TO DO>
Render the lines from the one with "Task: Click the download chart icon" to the one with "coord(1610,837)", ends included, as a numbered list, leaving out blank lines.

----------

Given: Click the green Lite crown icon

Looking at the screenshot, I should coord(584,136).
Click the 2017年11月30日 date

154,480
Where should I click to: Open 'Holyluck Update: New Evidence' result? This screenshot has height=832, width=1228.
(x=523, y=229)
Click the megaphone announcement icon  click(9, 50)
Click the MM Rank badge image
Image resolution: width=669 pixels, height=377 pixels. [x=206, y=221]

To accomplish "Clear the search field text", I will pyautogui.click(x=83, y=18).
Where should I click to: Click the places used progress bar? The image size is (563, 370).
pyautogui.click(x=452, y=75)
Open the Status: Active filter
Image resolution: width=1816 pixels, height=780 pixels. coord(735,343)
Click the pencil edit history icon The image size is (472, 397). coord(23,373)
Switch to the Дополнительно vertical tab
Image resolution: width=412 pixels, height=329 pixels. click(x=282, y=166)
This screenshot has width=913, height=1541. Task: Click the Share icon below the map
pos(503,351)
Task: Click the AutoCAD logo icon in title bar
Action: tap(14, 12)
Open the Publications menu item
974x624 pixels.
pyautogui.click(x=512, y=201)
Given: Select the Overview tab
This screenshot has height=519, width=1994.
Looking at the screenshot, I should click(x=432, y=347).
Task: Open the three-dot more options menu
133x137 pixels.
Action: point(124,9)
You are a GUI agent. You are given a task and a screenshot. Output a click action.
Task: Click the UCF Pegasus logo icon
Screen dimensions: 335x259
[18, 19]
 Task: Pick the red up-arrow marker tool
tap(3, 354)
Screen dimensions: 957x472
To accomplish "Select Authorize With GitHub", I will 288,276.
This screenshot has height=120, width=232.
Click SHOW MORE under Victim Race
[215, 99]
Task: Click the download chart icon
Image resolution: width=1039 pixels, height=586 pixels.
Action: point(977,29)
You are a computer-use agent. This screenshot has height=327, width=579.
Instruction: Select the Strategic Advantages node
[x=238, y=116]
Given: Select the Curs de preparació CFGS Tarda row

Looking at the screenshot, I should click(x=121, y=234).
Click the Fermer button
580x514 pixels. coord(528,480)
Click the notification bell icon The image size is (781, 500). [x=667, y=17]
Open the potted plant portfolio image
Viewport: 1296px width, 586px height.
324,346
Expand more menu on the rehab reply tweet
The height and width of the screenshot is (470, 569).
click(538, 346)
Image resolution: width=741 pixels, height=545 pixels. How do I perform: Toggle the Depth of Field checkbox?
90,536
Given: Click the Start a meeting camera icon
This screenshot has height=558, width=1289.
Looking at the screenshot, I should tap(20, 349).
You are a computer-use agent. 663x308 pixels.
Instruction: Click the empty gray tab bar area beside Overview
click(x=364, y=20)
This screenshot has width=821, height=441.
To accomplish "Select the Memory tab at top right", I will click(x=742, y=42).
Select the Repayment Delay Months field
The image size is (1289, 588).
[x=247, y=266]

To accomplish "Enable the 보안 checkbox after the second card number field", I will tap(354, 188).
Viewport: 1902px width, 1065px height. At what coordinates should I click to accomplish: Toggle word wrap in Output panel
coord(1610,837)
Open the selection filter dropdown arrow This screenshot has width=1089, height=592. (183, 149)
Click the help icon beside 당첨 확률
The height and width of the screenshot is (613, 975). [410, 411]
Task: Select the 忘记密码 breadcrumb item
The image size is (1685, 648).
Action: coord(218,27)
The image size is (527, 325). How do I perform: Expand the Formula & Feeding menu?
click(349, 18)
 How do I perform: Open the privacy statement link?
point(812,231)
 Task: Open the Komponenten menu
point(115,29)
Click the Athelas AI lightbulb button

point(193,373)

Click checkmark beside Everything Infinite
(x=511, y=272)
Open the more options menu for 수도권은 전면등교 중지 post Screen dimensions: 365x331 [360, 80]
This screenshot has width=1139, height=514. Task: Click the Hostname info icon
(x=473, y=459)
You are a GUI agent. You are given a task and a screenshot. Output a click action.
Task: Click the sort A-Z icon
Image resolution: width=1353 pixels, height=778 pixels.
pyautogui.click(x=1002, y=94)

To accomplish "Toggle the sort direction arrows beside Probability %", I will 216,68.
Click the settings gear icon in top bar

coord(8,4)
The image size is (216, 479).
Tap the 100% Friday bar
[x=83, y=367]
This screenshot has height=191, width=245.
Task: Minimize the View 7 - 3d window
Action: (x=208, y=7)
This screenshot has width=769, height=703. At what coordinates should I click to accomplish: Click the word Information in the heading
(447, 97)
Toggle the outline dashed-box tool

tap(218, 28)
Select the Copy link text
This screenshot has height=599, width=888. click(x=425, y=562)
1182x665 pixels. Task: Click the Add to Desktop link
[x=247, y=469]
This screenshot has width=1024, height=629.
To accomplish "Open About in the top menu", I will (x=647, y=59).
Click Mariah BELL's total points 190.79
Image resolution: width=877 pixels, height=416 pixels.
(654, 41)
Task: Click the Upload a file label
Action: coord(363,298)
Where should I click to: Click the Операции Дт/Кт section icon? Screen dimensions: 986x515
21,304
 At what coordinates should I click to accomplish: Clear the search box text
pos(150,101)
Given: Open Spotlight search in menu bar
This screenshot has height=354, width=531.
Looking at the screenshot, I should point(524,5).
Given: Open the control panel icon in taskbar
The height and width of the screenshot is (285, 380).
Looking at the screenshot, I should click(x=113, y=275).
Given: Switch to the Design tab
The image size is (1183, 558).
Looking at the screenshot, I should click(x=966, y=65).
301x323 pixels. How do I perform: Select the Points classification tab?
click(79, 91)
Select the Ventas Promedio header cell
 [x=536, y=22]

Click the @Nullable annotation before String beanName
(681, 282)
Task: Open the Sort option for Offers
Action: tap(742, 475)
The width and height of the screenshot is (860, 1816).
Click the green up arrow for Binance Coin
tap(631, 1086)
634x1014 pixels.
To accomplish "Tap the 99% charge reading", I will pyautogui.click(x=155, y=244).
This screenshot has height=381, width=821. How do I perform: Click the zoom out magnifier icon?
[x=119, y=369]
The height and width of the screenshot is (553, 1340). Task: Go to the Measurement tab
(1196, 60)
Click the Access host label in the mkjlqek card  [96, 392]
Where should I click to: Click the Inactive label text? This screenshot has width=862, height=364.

----------

WRITTEN SOLUTION>
1. Task: Click the download chart icon
2. Image resolution: width=1039 pixels, height=586 pixels.
3. Action: point(977,29)
4. You are a computer-use agent. This screenshot has height=327, width=579.
5. Instruction: Select the Strategic Advantages node
6. [x=238, y=116]
7. Given: Select the Curs de preparació CFGS Tarda row
8. Looking at the screenshot, I should click(x=121, y=234).
9. Click the Fermer button
10. 580x514 pixels. coord(528,480)
11. Click the notification bell icon The image size is (781, 500). [x=667, y=17]
12. Open the potted plant portfolio image
13. Viewport: 1296px width, 586px height.
14. 324,346
15. Expand more menu on the rehab reply tweet
16. The height and width of the screenshot is (470, 569).
17. click(538, 346)
18. Image resolution: width=741 pixels, height=545 pixels. How do I perform: Toggle the Depth of Field checkbox?
19. 90,536
20. Given: Click the Start a meeting camera icon
21. This screenshot has height=558, width=1289.
22. Looking at the screenshot, I should tap(20, 349).
23. You are a computer-use agent. 663x308 pixels.
24. Instruction: Click the empty gray tab bar area beside Overview
25. click(x=364, y=20)
26. This screenshot has width=821, height=441.
27. To accomplish "Select the Memory tab at top right", I will click(x=742, y=42).
28. Select the Repayment Delay Months field
29. The image size is (1289, 588).
30. [x=247, y=266]
31. To accomplish "Enable the 보안 checkbox after the second card number field", I will tap(354, 188).
32. Viewport: 1902px width, 1065px height. At what coordinates should I click to accomplish: Toggle word wrap in Output panel
33. coord(1610,837)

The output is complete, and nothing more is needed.